For reference the design we have been working from places nodepool as a Cloud-Services managed resource that is offered to Release-Engineering-Team (or whoever) as it is more or less a part of labs and will need to be managed by the Cloud-Services team. To get things done (tm) we all agreed to get @hashar root so SRE wasn't blocking his initial configuration (which was grudgingly accepted as happening on this real physical host and not in a test scenario). But this is all temporary. The plan is once everything is puppetized we reimage with a sane permissions and user scheme before this sees the light of production :)
It seems the original changeset may have been over-permissioned to https://phabricator.wikimedia.org/diffusion/OPUP/browse/production/hieradata/hosts/labnodepool1001.yaml already idk, but the root case has been a definite temporary one-off.

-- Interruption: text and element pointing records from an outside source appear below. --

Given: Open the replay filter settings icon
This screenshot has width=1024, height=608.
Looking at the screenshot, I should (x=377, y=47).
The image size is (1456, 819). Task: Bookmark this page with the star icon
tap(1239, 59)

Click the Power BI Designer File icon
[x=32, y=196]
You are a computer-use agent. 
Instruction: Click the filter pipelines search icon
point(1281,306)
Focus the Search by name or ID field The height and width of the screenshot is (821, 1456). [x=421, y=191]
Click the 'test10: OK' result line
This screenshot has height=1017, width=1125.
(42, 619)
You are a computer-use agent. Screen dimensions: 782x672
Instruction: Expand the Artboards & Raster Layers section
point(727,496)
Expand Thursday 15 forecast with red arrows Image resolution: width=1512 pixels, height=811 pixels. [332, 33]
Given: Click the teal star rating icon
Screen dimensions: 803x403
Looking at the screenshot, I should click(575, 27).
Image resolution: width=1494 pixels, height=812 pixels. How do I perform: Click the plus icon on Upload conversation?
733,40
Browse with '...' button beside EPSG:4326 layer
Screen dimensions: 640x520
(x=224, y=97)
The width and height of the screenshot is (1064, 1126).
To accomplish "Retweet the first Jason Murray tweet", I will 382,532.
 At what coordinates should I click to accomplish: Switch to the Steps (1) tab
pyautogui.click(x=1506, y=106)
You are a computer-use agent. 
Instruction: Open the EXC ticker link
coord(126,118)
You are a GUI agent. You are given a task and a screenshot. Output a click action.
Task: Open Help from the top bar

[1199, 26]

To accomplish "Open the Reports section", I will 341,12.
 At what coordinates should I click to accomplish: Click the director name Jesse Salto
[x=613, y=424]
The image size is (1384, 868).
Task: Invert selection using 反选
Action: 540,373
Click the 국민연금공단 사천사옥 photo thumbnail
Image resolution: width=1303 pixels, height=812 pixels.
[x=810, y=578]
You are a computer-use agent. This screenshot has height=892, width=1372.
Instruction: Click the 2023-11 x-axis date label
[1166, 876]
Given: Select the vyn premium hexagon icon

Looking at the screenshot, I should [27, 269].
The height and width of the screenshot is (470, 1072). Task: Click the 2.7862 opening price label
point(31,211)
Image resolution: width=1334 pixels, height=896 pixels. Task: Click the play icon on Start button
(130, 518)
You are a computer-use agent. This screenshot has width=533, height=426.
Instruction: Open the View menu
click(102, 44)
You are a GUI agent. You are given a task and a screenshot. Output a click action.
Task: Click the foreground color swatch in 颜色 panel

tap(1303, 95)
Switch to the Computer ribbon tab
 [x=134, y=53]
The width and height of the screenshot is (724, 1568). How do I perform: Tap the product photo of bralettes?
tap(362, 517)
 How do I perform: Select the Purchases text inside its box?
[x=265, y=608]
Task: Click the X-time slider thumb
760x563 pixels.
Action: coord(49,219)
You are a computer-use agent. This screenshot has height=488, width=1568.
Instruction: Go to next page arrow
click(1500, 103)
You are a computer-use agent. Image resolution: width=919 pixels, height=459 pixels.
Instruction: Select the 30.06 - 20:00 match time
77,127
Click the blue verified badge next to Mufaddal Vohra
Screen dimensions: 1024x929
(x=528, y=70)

I created this task in a hurry following a 1/1 I had with @dduvall. Following the Release-Engineering-Team offsite we decided to work more closely together inside the team, and hence Dan is going to take the lead on CI isolation just like me :-}
So the root request for labnodepool1001.eqiad.wmnet is still in the context of setting up the proof of concept and the access should indeed be removed once we switch to the real production service. I have updated T95303: Remove hashar and dduvall root access on to be installed labnodepool1001 already so we remember to remove Dan access as well.
I guess we will want to determine the fine sudo access we will end up needing. I have filled that as T102281.